D’ÉTRANGES RENCONTRES : réel rencontre ou prémontion ?

D'étranges rencontres

En 1771, un jeune homme marche sur un chemin en direction de Drusenheim, en Allemagne, quand soudain il est pris d’un étrange pressentiment. Puis, quelque chose d’étonnant se produit. Une réplique exacte de lui-même, si ce n’est qu’elle est vêtue de gris avec une touche d’or, vient vers lui sur la même route. Le jeune homme n’a jamais vu ces vêtements auparavant. Soudain, la vision disparaît, et le promeneur ne tient pas compte de l’incident.

Mais, huit ans plus tard, vont se produire d’étranges répercussions : le jeune homme se retrouve sur la même route, portant les mêmes vêtements que dans la vision. Ce personnage n’est autre que le poète allemand Johann Wolfgang Von Goethe.

Des années plus tard, Goethe est toujours intrigué par sa rencontre avec son double. Sur le moment, il l’a trouvée réconfortante, car il vient de faire de tristes adieux à Frederika, la femme qu’il aime. « Je ne sais pas ce qu’il en est d’habitude, écrit-il dans son autobiographie, mais au moment de cette séparation, d’une certaine manière, cette étrange illusion m’apaisa. »

Rencontre d’âme
Depuis des temps très reculés, on connaît des récits de gens qui rencontrent leur double. À une époque, l’idée que l’âme existe indépendamment du corps et peut s’en détacher est largement répandue : aux XVle et XVIIe siècles, les sorcières sont accusées d’envoyer leur double exécuter leurs actions diaboliques.

Au XVIIe siècle, John Aubrey, l’auteur de Brèves vies, cite plusieurs cas de doubles messagers de la mort, et notamment celui de l’astrologue sir Richard Napier. Une nuit, dans une auberge, Napier est conduit à sa chambre par l’aubergiste. À sa grande stupéfaction, il constate alors qu’un homme mort est allongé dans le lit. L’astrologue s’indigne et l’aubergiste répond qu’il n’y a pas de cadavre. Napier regarde le lit de nouveau pour constater qu’il s’agit de son propre corps.
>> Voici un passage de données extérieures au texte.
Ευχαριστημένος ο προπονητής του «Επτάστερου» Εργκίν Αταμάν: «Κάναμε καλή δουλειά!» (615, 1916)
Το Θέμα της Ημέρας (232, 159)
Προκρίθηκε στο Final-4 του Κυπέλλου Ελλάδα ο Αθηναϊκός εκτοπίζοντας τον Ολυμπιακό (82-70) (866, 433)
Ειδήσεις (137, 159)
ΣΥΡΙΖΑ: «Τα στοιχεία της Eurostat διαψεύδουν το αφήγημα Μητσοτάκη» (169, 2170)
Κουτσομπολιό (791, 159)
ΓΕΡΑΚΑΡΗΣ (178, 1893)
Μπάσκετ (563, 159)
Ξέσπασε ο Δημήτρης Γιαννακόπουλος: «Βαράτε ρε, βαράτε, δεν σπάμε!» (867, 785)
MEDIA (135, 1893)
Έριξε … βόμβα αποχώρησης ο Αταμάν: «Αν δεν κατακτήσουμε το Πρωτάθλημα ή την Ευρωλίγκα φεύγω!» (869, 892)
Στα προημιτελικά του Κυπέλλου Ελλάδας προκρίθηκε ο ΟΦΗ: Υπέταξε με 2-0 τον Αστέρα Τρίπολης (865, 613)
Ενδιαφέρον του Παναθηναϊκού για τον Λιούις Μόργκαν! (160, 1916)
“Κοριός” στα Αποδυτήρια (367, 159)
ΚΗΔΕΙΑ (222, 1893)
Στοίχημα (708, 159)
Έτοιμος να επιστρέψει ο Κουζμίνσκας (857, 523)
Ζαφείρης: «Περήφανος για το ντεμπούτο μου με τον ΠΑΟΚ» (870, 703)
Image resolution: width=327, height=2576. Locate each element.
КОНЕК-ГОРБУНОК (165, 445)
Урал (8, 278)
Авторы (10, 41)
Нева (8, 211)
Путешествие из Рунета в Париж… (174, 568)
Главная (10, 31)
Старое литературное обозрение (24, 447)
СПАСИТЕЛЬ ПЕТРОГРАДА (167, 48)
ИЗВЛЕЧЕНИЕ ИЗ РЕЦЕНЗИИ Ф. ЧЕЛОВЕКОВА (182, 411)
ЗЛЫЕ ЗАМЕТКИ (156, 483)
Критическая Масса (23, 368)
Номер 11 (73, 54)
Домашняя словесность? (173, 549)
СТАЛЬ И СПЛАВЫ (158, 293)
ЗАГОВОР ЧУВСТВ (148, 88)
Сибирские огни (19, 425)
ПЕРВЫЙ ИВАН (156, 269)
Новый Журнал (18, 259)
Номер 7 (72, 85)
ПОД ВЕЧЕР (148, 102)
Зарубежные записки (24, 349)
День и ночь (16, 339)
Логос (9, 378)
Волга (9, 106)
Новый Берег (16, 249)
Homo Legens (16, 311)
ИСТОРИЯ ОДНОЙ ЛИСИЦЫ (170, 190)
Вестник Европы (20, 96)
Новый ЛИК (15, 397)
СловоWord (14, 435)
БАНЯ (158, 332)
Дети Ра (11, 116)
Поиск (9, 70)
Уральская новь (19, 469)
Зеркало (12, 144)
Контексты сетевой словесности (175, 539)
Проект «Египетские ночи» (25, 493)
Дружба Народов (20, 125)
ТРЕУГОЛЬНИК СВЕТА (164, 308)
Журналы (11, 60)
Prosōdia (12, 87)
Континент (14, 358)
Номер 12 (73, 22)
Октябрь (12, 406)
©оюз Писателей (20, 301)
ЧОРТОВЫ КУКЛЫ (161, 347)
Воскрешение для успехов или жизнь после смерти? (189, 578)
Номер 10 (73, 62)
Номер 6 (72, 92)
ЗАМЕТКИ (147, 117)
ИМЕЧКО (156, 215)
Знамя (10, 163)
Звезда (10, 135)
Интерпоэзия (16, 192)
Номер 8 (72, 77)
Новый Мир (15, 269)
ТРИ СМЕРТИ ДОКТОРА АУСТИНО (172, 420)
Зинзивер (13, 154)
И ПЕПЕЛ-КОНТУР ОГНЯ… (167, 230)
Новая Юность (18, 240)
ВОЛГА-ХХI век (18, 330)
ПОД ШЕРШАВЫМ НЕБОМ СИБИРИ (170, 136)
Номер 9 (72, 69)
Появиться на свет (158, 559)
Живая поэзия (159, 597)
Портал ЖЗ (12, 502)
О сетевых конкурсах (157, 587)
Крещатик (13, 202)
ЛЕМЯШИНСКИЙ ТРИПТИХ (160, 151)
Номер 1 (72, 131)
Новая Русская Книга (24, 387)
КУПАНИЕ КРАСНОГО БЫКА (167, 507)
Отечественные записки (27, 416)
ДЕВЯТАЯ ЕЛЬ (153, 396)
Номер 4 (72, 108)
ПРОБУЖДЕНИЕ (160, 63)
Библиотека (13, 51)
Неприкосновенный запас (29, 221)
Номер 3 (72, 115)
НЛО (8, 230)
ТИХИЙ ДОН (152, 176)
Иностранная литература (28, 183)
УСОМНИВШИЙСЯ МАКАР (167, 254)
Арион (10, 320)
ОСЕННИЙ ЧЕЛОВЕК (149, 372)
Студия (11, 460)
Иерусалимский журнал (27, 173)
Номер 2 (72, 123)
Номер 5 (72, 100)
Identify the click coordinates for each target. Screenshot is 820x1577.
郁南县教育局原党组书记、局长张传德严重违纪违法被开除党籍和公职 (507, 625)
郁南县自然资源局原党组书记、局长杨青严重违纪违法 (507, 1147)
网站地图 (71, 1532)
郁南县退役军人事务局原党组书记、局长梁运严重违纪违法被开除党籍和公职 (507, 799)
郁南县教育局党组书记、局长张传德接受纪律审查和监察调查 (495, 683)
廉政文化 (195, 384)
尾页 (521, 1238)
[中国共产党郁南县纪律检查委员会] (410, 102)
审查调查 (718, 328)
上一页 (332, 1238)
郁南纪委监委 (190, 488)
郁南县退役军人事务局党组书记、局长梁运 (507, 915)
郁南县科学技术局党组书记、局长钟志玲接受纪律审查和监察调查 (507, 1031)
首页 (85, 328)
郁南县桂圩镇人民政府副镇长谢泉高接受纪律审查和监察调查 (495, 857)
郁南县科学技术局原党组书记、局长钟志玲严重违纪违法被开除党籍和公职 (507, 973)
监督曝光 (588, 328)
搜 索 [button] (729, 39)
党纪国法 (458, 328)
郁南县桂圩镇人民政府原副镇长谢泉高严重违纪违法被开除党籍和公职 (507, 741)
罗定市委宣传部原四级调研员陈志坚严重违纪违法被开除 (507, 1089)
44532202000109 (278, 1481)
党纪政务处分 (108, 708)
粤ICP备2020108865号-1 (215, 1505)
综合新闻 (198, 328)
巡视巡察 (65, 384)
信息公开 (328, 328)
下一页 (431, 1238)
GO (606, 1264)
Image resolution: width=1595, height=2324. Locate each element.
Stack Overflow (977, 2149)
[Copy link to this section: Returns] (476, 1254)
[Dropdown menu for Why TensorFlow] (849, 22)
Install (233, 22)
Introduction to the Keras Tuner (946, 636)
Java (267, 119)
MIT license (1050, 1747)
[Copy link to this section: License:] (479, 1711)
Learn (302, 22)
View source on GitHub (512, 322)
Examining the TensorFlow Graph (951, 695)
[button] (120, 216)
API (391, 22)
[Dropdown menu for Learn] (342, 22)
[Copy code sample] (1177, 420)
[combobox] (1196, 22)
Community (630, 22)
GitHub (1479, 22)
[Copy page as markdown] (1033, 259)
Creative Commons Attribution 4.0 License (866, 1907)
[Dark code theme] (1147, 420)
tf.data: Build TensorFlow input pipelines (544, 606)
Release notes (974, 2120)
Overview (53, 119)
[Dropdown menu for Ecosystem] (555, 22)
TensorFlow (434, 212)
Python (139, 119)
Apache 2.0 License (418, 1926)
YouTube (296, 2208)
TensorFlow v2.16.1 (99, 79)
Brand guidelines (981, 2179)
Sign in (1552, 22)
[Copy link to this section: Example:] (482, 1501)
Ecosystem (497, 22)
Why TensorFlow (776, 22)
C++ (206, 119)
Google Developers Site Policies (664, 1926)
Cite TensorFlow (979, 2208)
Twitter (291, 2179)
D’après Aubrey, Napier mourra quelque temps plus tard.

D’autres témoins de ce phénomène qu’un présage de mort n’effraie pas ont eu une vision plus douce. En 1929, un ecclésiastique explique qu’un soir, en s’éveillant d’un petit somme sur sa chaise : « J’ai vu une apparition, lumineuse, vaporeuse, magnifiquement réelle de moi-même qui me regardait avec une attention charmée… ; après que mon double et moi, nous nous sommes observés quelques secondes, mon fantôme a disparu. »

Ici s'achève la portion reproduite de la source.